What you need to do
Restate the entries below in full, exactly as they read, but without pictures.

Material supplied
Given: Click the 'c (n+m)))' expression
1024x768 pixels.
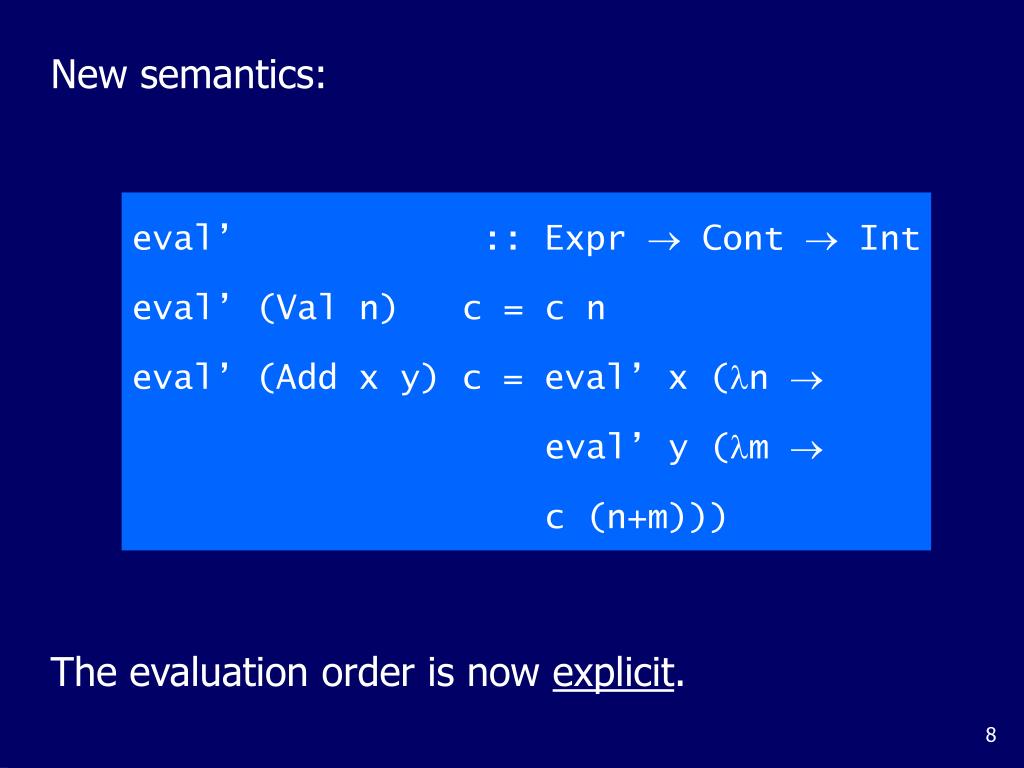Looking at the screenshot, I should coord(635,518).
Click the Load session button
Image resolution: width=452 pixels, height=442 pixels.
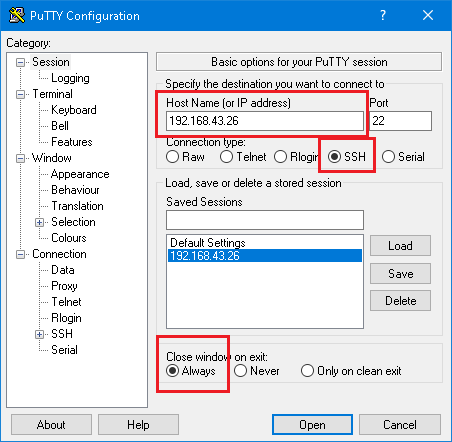(400, 246)
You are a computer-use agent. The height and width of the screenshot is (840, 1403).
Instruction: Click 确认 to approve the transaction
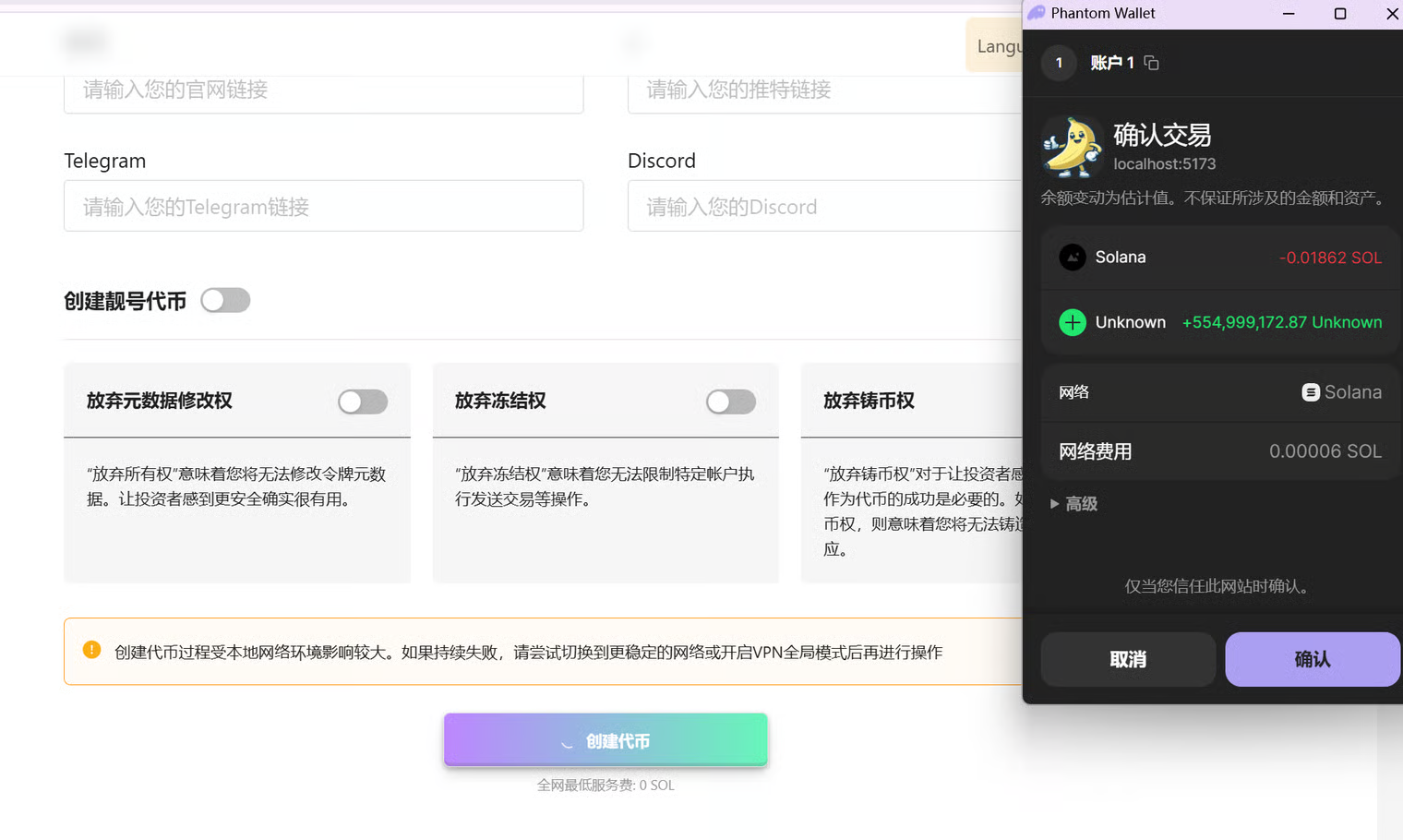[1312, 659]
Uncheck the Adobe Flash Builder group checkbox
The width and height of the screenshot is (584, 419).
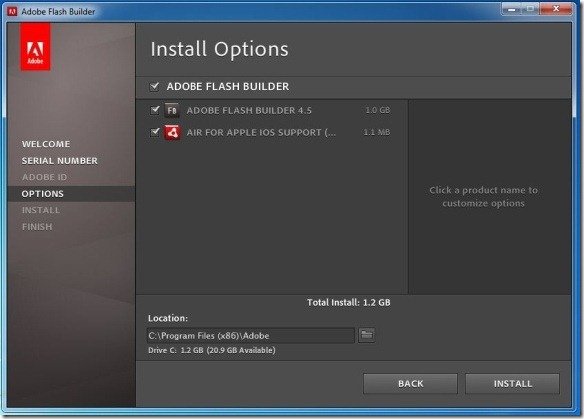pyautogui.click(x=154, y=87)
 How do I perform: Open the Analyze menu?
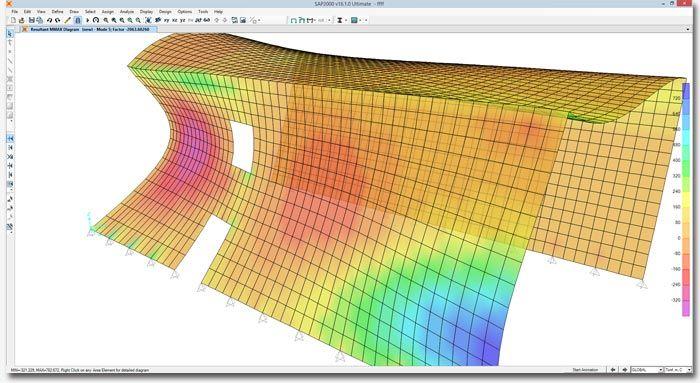(127, 12)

Exercise solution
Given: Click the 'c (n+m)))' expression
1024x768 pixels.
Looking at the screenshot, I should coord(635,518).
Click the Load session button
Image resolution: width=452 pixels, height=442 pixels.
(400, 246)
You are a computer-use agent. The height and width of the screenshot is (840, 1403).
Instruction: Click 确认 to approve the transaction
[1312, 659]
Uncheck the Adobe Flash Builder group checkbox
The width and height of the screenshot is (584, 419).
pyautogui.click(x=154, y=87)
 How do I perform: Open the Analyze menu?
(127, 12)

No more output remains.